Artwork
Agra. View of the Taj from a Corner in the Quadrangle

Agra. View of the Taj from a Corner in the Quadrangle is a photography by the Impressionist artist Samuel Bourne. It dates from 1866 and is held in the collection of the Cleveland Museum of Art. This photograph is one of fifty taken in the 1860s as part of a systematic visual survey of South Asian architecture.
About this work
Overview
The album as a whole documents sites from the Himalayan foothills to major urban centers, serving as an early photographic archive of colonial-era India.

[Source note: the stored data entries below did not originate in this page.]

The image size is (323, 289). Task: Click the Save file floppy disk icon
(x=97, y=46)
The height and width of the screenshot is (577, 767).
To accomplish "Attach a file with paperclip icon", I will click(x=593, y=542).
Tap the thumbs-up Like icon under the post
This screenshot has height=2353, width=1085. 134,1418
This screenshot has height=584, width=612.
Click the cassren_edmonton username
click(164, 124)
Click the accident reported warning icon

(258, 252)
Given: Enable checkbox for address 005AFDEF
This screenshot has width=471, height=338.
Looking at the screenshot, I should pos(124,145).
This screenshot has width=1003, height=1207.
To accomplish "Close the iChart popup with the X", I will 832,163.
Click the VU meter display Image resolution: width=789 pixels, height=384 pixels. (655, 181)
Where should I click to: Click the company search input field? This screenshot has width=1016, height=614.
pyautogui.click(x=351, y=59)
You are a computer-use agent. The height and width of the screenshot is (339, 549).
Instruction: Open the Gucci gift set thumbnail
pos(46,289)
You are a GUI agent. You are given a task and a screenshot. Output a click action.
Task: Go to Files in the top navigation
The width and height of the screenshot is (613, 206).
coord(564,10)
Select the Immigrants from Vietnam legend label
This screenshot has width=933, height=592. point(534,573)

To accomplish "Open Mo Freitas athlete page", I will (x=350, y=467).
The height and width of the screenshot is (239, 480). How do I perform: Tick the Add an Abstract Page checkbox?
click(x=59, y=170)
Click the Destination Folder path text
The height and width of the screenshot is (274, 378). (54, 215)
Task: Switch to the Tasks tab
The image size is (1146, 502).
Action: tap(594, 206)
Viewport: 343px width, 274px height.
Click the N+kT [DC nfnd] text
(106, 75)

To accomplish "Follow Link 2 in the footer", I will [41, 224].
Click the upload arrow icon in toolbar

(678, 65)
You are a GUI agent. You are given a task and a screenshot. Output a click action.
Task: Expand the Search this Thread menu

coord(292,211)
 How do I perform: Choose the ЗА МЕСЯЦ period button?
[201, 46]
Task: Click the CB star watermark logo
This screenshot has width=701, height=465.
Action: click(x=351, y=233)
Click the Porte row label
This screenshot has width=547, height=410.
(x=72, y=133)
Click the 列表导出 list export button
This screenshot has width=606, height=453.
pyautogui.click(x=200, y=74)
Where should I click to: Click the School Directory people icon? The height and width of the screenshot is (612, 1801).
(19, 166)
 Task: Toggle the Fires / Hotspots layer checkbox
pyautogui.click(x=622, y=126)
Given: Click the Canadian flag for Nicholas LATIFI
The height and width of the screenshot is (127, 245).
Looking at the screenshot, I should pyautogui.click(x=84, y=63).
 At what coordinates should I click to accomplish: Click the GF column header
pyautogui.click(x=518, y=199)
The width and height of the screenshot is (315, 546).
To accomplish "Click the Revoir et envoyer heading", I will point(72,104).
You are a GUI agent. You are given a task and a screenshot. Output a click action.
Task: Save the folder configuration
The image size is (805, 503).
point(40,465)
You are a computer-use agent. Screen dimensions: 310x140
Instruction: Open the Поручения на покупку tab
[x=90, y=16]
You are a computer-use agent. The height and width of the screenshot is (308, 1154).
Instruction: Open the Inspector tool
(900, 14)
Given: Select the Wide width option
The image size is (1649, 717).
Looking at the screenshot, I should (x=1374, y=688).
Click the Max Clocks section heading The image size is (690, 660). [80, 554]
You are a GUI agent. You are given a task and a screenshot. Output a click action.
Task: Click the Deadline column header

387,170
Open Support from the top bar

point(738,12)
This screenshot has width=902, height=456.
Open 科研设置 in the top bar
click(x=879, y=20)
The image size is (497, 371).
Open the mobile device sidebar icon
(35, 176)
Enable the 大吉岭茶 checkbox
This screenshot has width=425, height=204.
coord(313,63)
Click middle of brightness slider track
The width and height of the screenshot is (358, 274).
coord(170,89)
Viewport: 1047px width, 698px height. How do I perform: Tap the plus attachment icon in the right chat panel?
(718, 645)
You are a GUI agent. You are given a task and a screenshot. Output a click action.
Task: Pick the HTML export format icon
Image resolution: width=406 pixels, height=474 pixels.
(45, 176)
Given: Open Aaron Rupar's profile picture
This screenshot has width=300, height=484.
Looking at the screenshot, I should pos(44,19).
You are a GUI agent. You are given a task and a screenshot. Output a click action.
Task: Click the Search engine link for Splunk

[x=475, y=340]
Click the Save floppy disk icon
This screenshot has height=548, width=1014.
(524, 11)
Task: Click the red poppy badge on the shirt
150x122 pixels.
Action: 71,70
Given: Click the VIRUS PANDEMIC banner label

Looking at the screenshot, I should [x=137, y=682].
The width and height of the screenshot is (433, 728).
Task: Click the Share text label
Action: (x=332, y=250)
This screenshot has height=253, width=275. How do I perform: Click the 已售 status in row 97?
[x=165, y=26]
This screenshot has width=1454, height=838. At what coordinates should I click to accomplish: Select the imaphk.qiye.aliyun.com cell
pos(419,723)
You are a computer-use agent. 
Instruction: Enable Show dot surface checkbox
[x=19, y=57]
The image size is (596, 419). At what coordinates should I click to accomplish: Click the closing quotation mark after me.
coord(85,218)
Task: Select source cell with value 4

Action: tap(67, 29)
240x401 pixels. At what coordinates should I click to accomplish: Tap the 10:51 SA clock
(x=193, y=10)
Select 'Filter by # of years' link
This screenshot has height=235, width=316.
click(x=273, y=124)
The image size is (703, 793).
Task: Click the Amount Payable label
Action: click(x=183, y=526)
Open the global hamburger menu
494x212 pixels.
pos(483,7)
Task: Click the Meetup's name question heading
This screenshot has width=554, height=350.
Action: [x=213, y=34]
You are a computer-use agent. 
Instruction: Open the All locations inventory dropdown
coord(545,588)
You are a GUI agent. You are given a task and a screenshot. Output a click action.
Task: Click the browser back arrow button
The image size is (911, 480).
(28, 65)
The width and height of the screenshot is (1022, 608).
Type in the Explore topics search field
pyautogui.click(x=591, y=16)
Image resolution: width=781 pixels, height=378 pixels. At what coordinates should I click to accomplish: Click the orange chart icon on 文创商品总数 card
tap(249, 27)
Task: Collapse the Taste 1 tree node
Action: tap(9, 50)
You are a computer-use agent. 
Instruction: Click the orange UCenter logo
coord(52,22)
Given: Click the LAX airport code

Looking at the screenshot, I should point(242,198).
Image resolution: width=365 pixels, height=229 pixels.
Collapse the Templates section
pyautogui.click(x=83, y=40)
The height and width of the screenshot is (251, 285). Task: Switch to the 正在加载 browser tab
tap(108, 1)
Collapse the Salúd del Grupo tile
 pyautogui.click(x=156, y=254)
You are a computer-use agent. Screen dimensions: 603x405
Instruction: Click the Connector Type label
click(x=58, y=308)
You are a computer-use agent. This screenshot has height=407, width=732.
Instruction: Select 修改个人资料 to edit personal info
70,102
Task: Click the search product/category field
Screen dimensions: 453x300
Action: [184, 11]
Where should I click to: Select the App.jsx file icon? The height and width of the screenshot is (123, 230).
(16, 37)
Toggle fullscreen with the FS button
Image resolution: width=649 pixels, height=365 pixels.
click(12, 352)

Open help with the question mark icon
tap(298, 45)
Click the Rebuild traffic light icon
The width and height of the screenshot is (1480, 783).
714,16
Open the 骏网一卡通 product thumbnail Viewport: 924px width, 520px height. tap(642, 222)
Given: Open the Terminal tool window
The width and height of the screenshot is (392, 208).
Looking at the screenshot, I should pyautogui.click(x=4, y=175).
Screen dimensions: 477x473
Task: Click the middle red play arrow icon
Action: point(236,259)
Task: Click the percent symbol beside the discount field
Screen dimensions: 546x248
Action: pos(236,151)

This photograph is one of fifty taken in the 1860s as part of a systematic visual survey of South Asian architecture. Captured in Agra, it presents the Taj Mahal from within the quadrangle surrounding the mausoleum, offering a grounded, intimate perspective rather than a distant monument view. The album as a whole documents sites from the Himalayan foothills to major urban centers, serving as an early photographic archive of colonial-era India.
Subject & Meaning
The image focuses on the Taj Mahal’s western facade as seen from an angular vantage point within its enclosing courtyard. The composition emphasizes the structure’s symmetry and scale relative to its surroundings, including garden pathways and low walls. Rather than idealizing the monument, the photograph treats it as a physical presence within a lived landscape, reflecting a documentary intent over romanticized representation.
Technique & Style
The photograph employs wet-plate collodion process, typical of the period, resulting in sharp tonal contrasts and fine detail in stone surfaces. The static camera position and long exposure time capture architectural elements with clarity but render figures and moving elements as absent or blurred. The framing is deliberate, avoiding dramatic angles to prioritize structural accuracy and spatial relationships.
History & Provenance
The photograph originates from a mid-19th-century photographic project commissioned to record India’s architectural heritage before extensive restoration efforts altered its appearance. Likely produced by a British or Indian studio active in Agra during the 1860s, the album was later dispersed among collectors and institutions. The Cleveland Museum of Art holds one of the known surviving sets.
Context
In the 1860s, British colonial administrators and antiquarians increasingly viewed India’s Mughal monuments as historical artifacts worthy of preservation. This photograph emerged amid growing interest in documenting decay and change, particularly as local maintenance practices declined and European restoration ideas gained influence. The image thus captures a transitional moment in the monument’s material history.
Legacy
These photographs remain critical references for architectural historians studying the Taj Mahal’s original condition. Unlike later postcards or tourist images, they lack embellishment and preserve details later obscured by cleaning, reconstruction, or landscaping. Their value lies in their neutrality, offering a baseline for understanding the evolution of the site’s physical form over time.
Artist & collection
Artist
Samuel Bourne was a British photographer known for his prolific seven years' work in India, from 1863 to 1870.